Shade is arguably one of the most ubiquitous abiotic stresses faced by golf course superintendents around the world, and selection of the best-adapted turf species and cultivars for low-light environments is key to long-term success at many courses. In the past, this has been challenging due to difficulty in quantifying light levels throughout a golf course as it relates to the light requirements of specific grass species or cultivars. The complexity and differences among shade environments can make it difficult to specify a minimum light requirement in terms of hours per day or percent shade that can extend across different situations. Biologically speaking, rather than responding to the number of hours of sunlight or percent shade level, plants ultimately respond to the cumulative daily number of photons – measured in moles per square meter per day (mol/m2/d) – they receive within the photosynthetically active wavelengths of 400-700 nanometers (nm), known as the daily light integral (DLI). For reference, in Houston, Texas, ambient DLI levels in full sun fluctuate from approximately 45 mol/m2/d during summer to less than 20 mol/m2/d during the winter months. In sunnier areas such as the desert southwestern United States, DLI may approach as high as 65 mol/m2/d during summer months (Faust et al. 2018). Furthermore, minimum DLI requirements needed to support acceptable quality (DLIm) for a particular cultivar may not remain constant throughout the year, sometimes varying by month and temperature.

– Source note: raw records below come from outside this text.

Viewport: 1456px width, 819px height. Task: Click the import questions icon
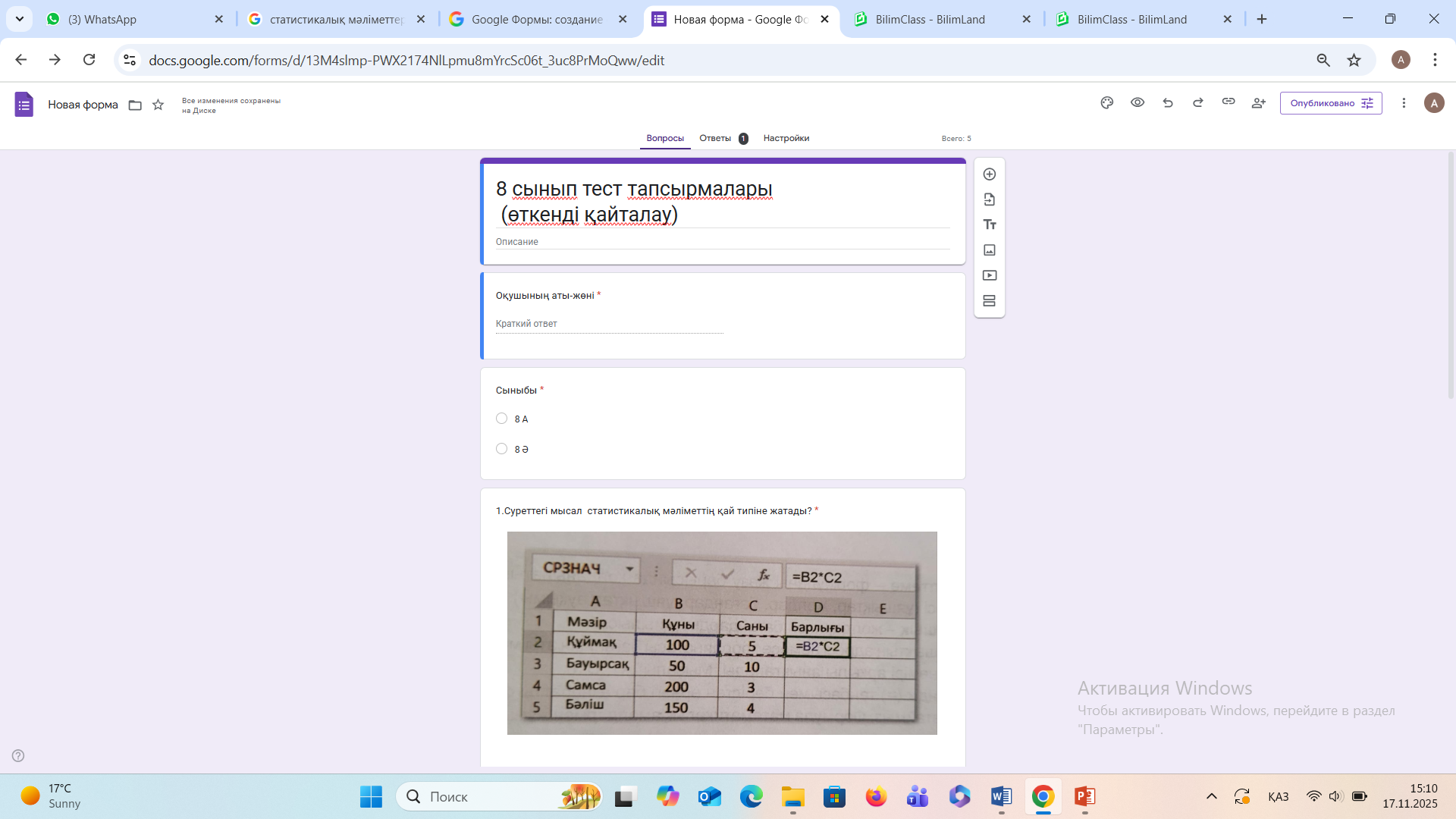pyautogui.click(x=990, y=199)
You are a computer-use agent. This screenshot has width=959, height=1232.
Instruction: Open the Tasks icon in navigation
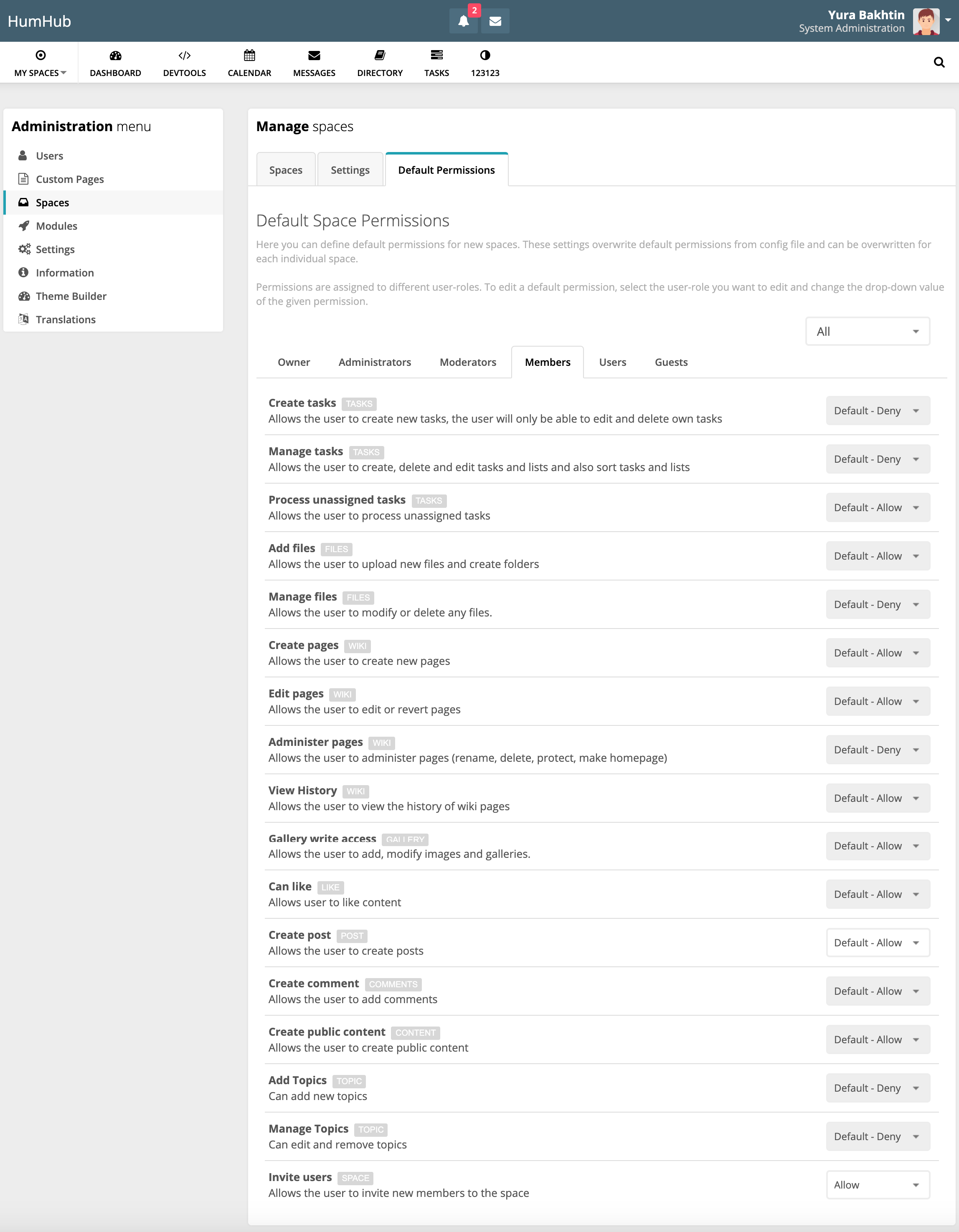[436, 62]
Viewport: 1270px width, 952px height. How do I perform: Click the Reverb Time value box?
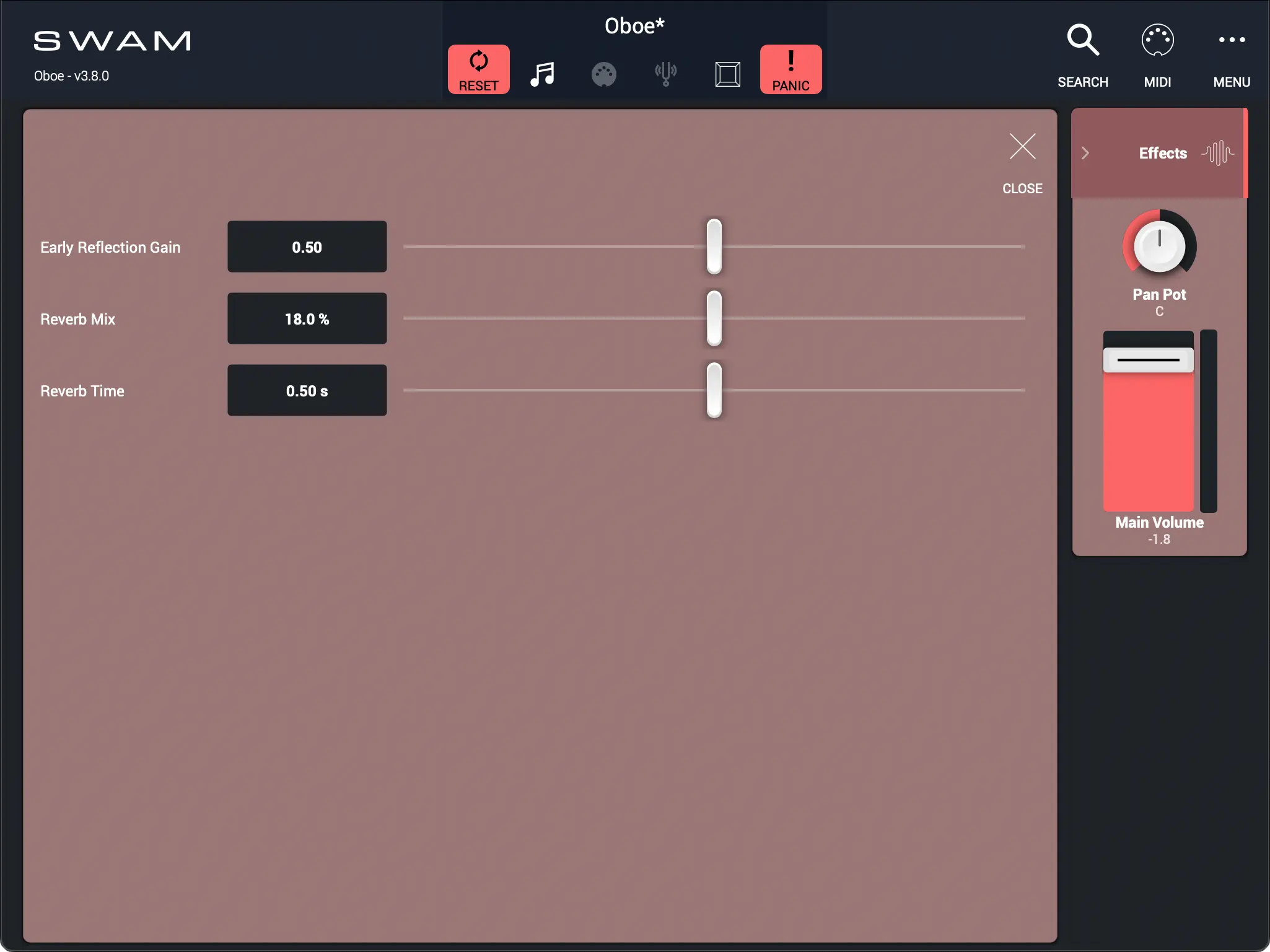(307, 391)
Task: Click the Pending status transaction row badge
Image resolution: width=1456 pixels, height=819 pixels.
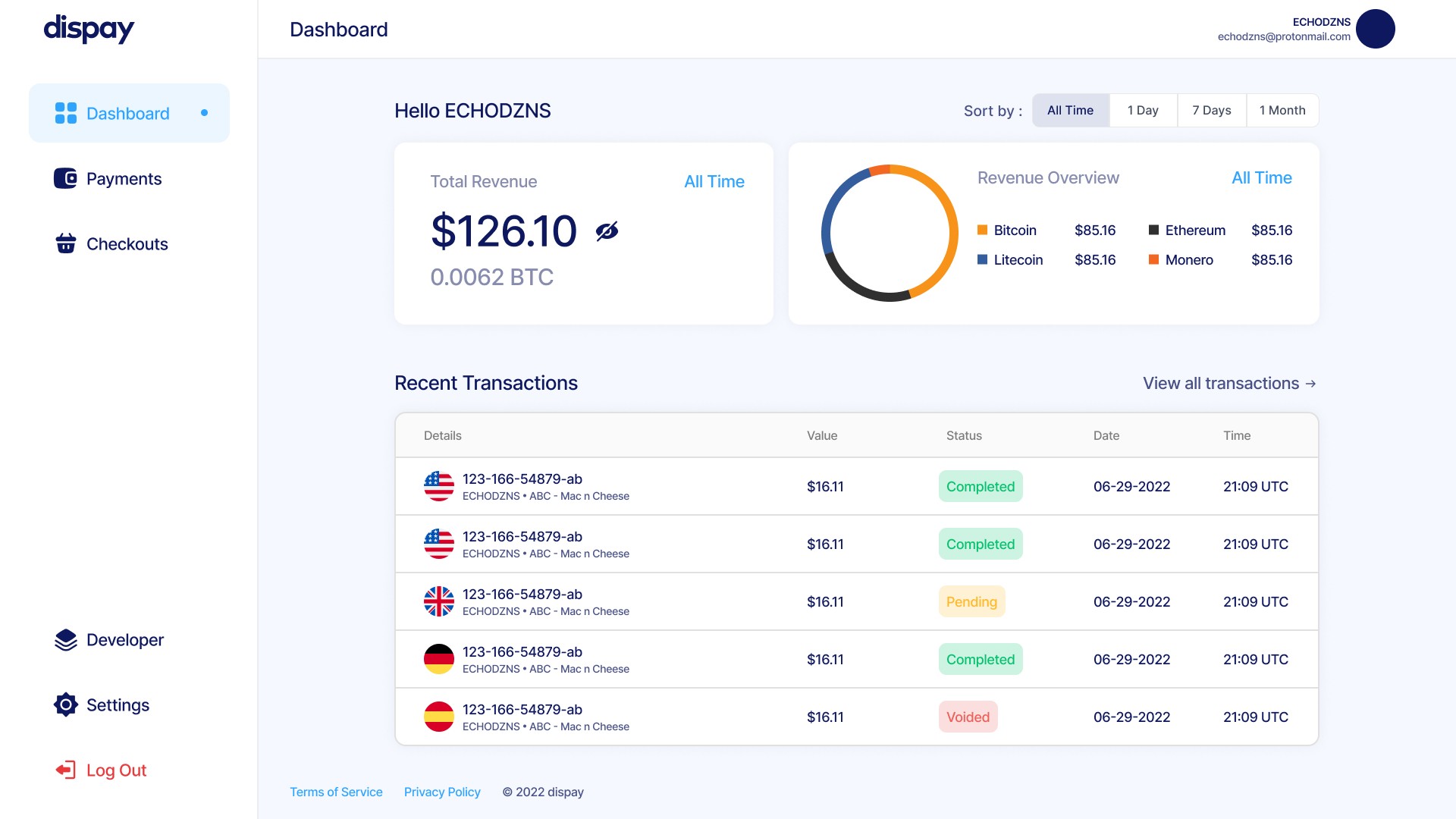Action: coord(971,601)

With the recent development of relatively inexpensive and easy-to-operate DLI meters, superintendents can readily determine the approximate DLI levels within particular areas of their course. Furthermore, methods are available for using multiple instantaneous handheld photosynthetically active radiation (PAR) sensor readings taken over the course of a day to estimate DLI for a given site (Richardson et al., 2019). Numerous apps are also now available that allow turf managers to predict the sun’s path for a given month of the year, and thus, selectively remove only limbs or trees that may be of concern based on the DLIm of the turf. Use of DLI data along with these types of technologies can aid the superintendent in making data-driven decisions about tree pruning, tree removal or turf cultivar selection.
There has been growing interest by turfgrass researchers in quantifying DLIm (Baldwin et al., 2009; Bunnell et al. 2005a; Bunnell et al. 2005b; Chen et al., 2021; Glenn et al., 2014; Meeks et al., 2015; Russell et al., 2019), however, published field-study data of this type for warm-season fairway and rough cultivars have been limited. The goal of this research was to determine seasonal DLIm in five zoysiagrass and four bermudagrass cultivars commonly utilized on southern and transition zone golf courses. The research also sought to assess the effects of monthly growth regulator application on DLIm.
A two-year field study was conducted at Texas A&M University in College Station, Texas, during the 2016-2017 growing seasons. A 15,000-square-foot shade research facility was constructed to accommodate replicated shade treatments offering 0% to 90% reductions in PAR. Turfgrasses utilized in this project included cultivars of bermudagrass and zoysiagrass commonly used on golf courses in the southern United States. The study was arranged in a completely randomized design with four replicate plots per treatment and six density-neutral shade levels that provided approximately 0%, 30%, 50%, 70%, 80% and 90% photosynthetic photon flux reductions. Plots were established from washed sod in July of 2015 and given six weeks to establish under full sun conditions before shade structures were moved onto the plots. Shade structures remained on the plots through the duration of the project (August 2015 to November 2017), including winter months, and were only removed for short periods for routine maintenance and data collection.